It’s hard for me to think about Christmas time without thinking of a Sketch I did as a teenager that seems imbedded in my mind. I played the Vicar and the particular line that has come back to haunt me is – “This year I’m going to preach a meaningful Christmas sermon, I will not have Darth Vader or Tinky Winky, La La or Po in the pulpit, nor will I ruin my sermon notes with one of those dolls that wets themselves! I will think through everything carefully beforehand, and preach on the relevance of the birth of Christ to the modern world. If only I had time!”

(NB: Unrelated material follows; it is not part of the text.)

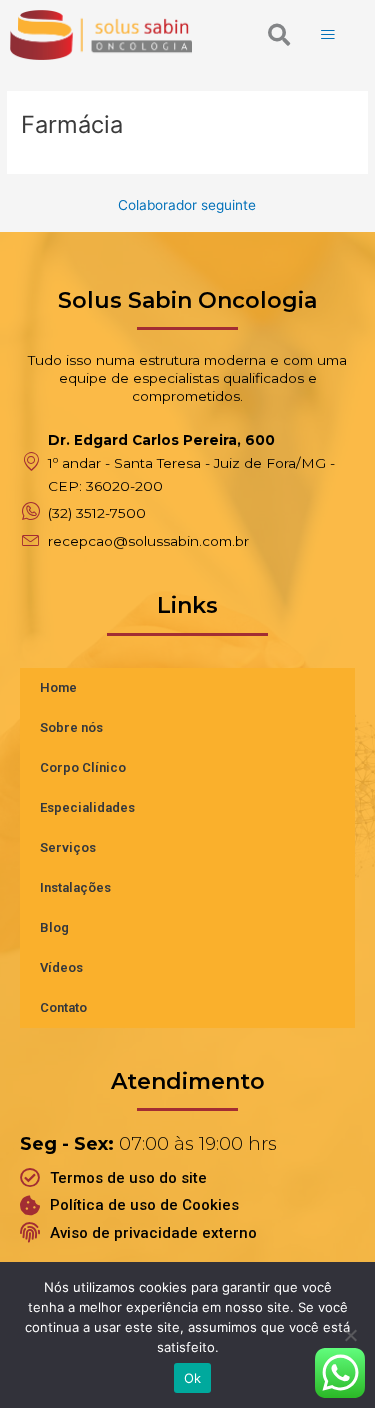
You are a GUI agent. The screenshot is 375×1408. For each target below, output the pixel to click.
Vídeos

I have a narrator’s part in a production this year, but won’t be preaching and so I don’t even have to face the temptation of going to the file of old material after hours of trying to come up with something original. And so my thoughts are with you because I do know the agony of trying to get it just right each Christmas. Of tying to present the Christmas message in a new and relevant and fresh way.
How do you say anything new? Anything that will so impact your congregation in such a way that will stop them in their tracks and cause them to think WOW! I never thought of it like that! and will have such an effect on them that they live their lives in a whole new way as a result of hearing you.
But it’s about you or me, it’s about Jesus. The Christmas story about Jesus is just so amazing that we want people to see it that way too!
The trouble is it’s near enough impossible to say anything new. It’s all been said! How do you improve on 2,000 years of storytelling? It’s newness depends on its freshness, and it’s freshness depends on openness – an openness on our part to hear God speak.
My advice for what it’s worth – just tell the story - and invest the time you could spend in coming up with something new in prayer for that openness of spirit that will allow God’s Spirit to bring Jesus into lives in a fresh way!